=== Selected text ===
Versant Ventures, the biotech and healthcare VC that manages more than $1 billion, is teaming up with Celgene Corp., the listed, New Jersey-based biopharma, in the first of what will become a series of co-investments by the financial and strategic partners.
Deal numero uno will be
Quanticell Quanticel and includes a $45 million investment spread out over more than three years (over which Celgene cannot buy the company out). The company provides genomic analysis to identify predictive biomarkers for investigational drugs that its new corporate partner will provide.
“I wouldn’t rule out more deals being done,” said Brad Bolzon, managing director with Versant Ventures.
Further, Bolzon added, it is possible the VC and the strategic will team up again to back
Quanticell Quanticel (or, of course, the privately-held, San Francisco-based company could be bought outright by its partner). Otherwise, the strategic collaboration will seek to discover and develop cancer drugs in the U.S. and internationally. The Versant-Celgene (Vergene? Celsant?) collaboration will focus on making early-stage investments. Bolzon said it is likely the investment team will join on more predictive medicine and technology companies in other potential transactions.

=== Available data ===

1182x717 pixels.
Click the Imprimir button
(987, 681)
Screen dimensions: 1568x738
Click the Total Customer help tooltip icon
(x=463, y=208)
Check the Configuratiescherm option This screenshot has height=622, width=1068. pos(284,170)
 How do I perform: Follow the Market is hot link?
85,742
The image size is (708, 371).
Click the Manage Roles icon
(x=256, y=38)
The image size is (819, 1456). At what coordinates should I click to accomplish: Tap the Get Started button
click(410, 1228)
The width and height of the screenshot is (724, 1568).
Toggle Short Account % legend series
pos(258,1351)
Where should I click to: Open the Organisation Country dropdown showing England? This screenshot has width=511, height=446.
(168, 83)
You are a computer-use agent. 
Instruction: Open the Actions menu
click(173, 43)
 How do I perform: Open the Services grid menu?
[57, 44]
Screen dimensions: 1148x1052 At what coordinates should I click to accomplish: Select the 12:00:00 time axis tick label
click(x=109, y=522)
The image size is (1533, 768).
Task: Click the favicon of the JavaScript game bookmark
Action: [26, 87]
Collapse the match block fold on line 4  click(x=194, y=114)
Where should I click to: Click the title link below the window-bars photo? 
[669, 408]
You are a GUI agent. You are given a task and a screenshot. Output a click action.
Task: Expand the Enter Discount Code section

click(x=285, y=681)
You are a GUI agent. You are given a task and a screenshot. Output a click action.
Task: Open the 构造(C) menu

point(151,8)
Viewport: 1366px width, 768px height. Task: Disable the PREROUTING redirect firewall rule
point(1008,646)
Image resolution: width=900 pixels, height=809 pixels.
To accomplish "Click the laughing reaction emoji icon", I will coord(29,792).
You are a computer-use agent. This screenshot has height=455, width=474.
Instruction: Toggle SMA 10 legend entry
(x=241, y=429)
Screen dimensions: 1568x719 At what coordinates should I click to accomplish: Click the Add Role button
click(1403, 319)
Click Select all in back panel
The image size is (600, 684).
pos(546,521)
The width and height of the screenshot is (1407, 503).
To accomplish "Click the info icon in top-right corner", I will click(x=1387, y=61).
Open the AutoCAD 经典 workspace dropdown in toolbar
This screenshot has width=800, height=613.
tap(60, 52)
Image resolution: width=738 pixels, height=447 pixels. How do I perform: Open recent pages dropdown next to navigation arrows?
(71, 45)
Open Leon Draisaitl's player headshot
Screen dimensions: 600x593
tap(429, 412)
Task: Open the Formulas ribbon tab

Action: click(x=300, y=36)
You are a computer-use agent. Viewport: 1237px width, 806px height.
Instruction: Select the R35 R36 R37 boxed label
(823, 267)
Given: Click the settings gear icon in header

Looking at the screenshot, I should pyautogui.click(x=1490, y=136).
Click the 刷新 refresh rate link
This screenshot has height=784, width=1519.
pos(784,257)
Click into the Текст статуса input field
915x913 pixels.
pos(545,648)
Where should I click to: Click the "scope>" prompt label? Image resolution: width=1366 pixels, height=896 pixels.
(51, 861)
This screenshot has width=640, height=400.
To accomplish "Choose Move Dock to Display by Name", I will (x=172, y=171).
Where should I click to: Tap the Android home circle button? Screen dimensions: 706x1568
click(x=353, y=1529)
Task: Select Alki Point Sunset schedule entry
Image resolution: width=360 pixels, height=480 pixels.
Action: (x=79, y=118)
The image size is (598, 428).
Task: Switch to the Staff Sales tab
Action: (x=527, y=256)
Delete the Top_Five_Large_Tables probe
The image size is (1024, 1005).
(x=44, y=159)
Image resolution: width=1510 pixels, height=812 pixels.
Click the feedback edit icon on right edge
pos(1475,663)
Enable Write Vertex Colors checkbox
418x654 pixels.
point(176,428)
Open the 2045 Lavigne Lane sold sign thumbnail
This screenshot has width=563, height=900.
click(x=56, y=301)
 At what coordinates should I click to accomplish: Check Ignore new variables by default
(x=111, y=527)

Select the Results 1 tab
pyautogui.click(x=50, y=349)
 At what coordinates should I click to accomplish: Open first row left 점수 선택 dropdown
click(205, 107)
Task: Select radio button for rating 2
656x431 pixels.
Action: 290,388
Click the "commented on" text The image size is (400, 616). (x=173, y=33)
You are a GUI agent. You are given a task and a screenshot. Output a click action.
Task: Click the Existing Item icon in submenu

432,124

=== Parts of the exercise ===
a: Which places does the article about Versant Ventures and Celgene mention by name?
b: Can you carry the article about Versant Ventures and Celgene forward from its last sentence?

=== Answers by item number ===
a: New Jersey, San Francisco, the U.S.

b:
Seeing a well-seasoned VC pair off with a strategic partner is just one of the ways better-seasoned VCs in the biotech and device space can broaden their investor base, as GPs in the investment sub-sector struggle to procure capital in a difficult fundraising environment. Already, VCs are working with lawmakers to push late-stage products through a speedier approval process to avoid cumbersome regulatory requirements, and also, provide for quicker exits for the companies’ backers.
Quanticell Quanticel was founded by Stanford professors Stephen Quake and Michael Clarke.
*An earlier version of this story misspelled Quanticel.